TApplication KeyPressed signal/slot problem as standalone

Hi,

I have the following problem: I would like to create a standalone application which is filtering keyboard events. At the beginning I thought this is going to easy by using the KeyPressed signal of TApplication. This actually works fine (see attached macro) as long as I am using it from within cint. However as soon as I am compiling it into a standalone application it looks as if the application has no connection to the keyboard events anymore?!? Could you please explain me what am I doing wrong, and give me a hint how to solve the problem?

Thanks a lot

Andreas
testKeyPressed.tar.gz (2.26 KB)

Hi Andreas,

Please provide the file TKeyTest.h. It is missing.

Cheers, Ilka

Sorry, tar by accident TKeyTestDict.h instead of TKeyTest.h :blush:

Now all necessary files should be in the attachement.
testKeyPressed.tar.gz (2 KB)

Hi,

In TApplication, when you create a TCanvas (or any gui), events are processed by TGClient.
You can replace TApplication theApp("App", &argc, argv); by:TRint theApp("App", &argc, argv);
Or you can use TCanvas::ProcessedEvent signal:

class TKeyTest : public TObject, public TQObject
{
  public:
    TKeyTest();
    virtual ~TKeyTest();

    virtual void Done(Int_t status=0); // *SIGNAL*
    virtual void PrintKey(Int_t); // SLOT
    virtual void HandleProcessed(Int_t,Int_t,Int_t,TObject*); // SLOT

  private:
    TCanvas   *fCanvas;
    TPaveText *fInfo;

  ClassDef(TKeyTest, 1)
};

//------------------------------------------------------------------------
TKeyTest::TKeyTest()
{
  cout << endl << "in Constructor ..." << endl;

  fCanvas = 0;
  fInfo   = 0;

  fCanvas = new TCanvas("fCanvas", "my Canvas", 900, 10, 300, 600);

  fCanvas->Connect("ProcessedEvent(Int_t,Int_t,Int_t,TObject*)",
                   "TKeyTest", this, 
                   "HandleProcessed(Int_t,Int_t,Int_t,TObject*)");
  
  fInfo = new TPaveText(0.1, 0.1, 0.3, 0.2, "rb");
  fInfo->AddText("none");
  fInfo->Draw();

  fCanvas->Show();
}

[...]

//------------------------------------------------------------------------
void TKeyTest::HandleProcessed(Int_t event, Int_t x, Int_t, TObject *)
{
   TCanvas *c = (TCanvas *) gTQSender;
   if (c != fCanvas)  {
      return;
   }
   
   if (event == kKeyPress) {
      PrintKey(x);
   }
}

Hope this will help.

Cheers,
Bertrand.

Hi Bertrand,

your solution is working (thanks for the effort), though it has a flaw: it is starting a root session. For the application I do have in mind, a cint/root session is nothing I want to have running.

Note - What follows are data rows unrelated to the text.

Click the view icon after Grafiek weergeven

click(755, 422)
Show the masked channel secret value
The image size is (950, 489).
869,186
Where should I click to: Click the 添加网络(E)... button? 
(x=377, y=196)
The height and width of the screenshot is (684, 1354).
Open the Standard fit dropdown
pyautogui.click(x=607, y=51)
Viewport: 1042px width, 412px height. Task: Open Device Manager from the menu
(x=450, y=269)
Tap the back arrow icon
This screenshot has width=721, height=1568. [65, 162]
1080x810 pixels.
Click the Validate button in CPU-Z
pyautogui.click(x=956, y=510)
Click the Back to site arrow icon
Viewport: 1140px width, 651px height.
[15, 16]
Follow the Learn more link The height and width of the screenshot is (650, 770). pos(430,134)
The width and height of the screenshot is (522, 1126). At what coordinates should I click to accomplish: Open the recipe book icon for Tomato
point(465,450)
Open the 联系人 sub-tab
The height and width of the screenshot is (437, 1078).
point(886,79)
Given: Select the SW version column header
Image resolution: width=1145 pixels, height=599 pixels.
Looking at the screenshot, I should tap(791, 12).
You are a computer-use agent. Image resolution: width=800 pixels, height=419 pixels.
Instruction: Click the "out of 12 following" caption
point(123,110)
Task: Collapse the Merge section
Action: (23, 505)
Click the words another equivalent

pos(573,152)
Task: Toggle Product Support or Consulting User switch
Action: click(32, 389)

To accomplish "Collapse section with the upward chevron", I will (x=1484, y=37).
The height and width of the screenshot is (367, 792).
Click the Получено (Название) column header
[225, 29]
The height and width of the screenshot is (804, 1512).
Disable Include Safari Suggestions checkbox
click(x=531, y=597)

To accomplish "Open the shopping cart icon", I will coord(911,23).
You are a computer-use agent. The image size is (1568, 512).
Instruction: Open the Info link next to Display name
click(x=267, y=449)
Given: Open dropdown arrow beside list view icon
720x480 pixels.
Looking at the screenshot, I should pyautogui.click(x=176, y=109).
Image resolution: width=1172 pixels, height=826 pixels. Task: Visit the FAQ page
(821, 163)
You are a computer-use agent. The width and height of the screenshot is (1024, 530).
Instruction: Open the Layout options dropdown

It must be possible to handle the keyboard anyhow since the canvas object is doing it.

I still do not understand while the simple signal/slot mechanism doesn’t work. What is
the used of a signal KeyPressed (of TApplication) if it is never emitted when in a
compiled standalone version?

Hi,

The signal is emitted when user type in the command line. If your application doesn’t catch keyboard events in the command line (as events are processed by the GUI), I don’t see how it could emit the signal…

Cheers,
Bertrand.

Hi,

how is than the TCanvas class and the TApplication class handling the keyboard? Both classes still have access to keyboard events since the event status bar shows them. Is there any simple way to catch the keyboard events (from within a standalone application without cint)?

Cheers,
Andreas

I already answer this… I gave you both solutions (cint and TCanvas).
Please take a look again at my first post, under 'Or you can use TCanvas::ProcessedEvent signal:'
It shows the code to catch mouse events in the canvas.
But you are welcome to provide an alternate solution or suggestion if none of these is sufficient :wink:

Cheers,
Bertrand.

Hi Bertrand,

thanks a lot for your input, thought, what I have in mind is somewhat
different. My main application is a script driven application which
performs some calculations, at the end it is generating a set of
canvases which are used to check the calculation output. Since this
is done a lot of times it would be very convenient to use keyboard
keys to interact with this canvases, e.g. to switch between them
(e.g. if there are 6 canvas open, lets say ‘1’ would bring canvas 1
into focus, or tab to jump to the next canvas etc.), to change the
data presented (e.g. indicate that for the canvas in focus, the
Fourier transform shall be presented etc.).

From this description you see that I rather would like to have a
global key handler (without visible cint) so that I do not have to click
first on a specifc canvas. Therefore I thought it more logical to install
an event handler on TApplication level to filter out the key events (at
least this is what I would do in a Qt application, but I would like to
use a ROOT-only approach this time). If you have an idea how this
could be managed I would very much appreciate your input.